Compito assegnato. Elenca, copiandole per intero, tutte le righe delle voci che contengono la stringa "pixels". Distingui tra maiuscole e minuscole.

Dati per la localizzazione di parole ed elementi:
⁂

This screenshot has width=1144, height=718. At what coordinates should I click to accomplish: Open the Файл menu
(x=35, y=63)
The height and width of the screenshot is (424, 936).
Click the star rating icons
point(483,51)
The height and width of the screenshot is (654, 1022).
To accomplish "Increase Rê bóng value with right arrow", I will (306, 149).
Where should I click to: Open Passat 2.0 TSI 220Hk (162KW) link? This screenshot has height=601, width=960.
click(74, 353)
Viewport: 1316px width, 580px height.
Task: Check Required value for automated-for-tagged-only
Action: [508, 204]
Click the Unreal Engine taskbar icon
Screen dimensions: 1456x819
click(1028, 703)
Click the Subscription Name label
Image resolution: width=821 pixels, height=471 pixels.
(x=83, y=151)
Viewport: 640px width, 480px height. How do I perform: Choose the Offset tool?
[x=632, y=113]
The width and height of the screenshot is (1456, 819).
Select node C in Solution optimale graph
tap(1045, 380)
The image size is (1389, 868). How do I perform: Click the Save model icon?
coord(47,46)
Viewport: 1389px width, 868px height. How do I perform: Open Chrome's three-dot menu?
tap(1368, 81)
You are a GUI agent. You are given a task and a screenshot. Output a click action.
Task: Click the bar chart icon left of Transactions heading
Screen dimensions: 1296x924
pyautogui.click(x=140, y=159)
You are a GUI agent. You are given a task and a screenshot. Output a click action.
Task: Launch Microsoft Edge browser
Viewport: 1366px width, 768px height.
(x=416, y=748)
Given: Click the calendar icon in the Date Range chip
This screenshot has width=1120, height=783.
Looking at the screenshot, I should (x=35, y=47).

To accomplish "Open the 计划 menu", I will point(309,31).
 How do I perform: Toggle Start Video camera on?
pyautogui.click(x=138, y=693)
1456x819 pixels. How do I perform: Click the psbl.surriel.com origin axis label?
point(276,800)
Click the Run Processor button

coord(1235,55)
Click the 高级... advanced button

⁂

Esercizio svolto.
Image resolution: width=821 pixels, height=471 pixels.
1456x819 pixels. How do I perform: Click the psbl.surriel.com origin axis label?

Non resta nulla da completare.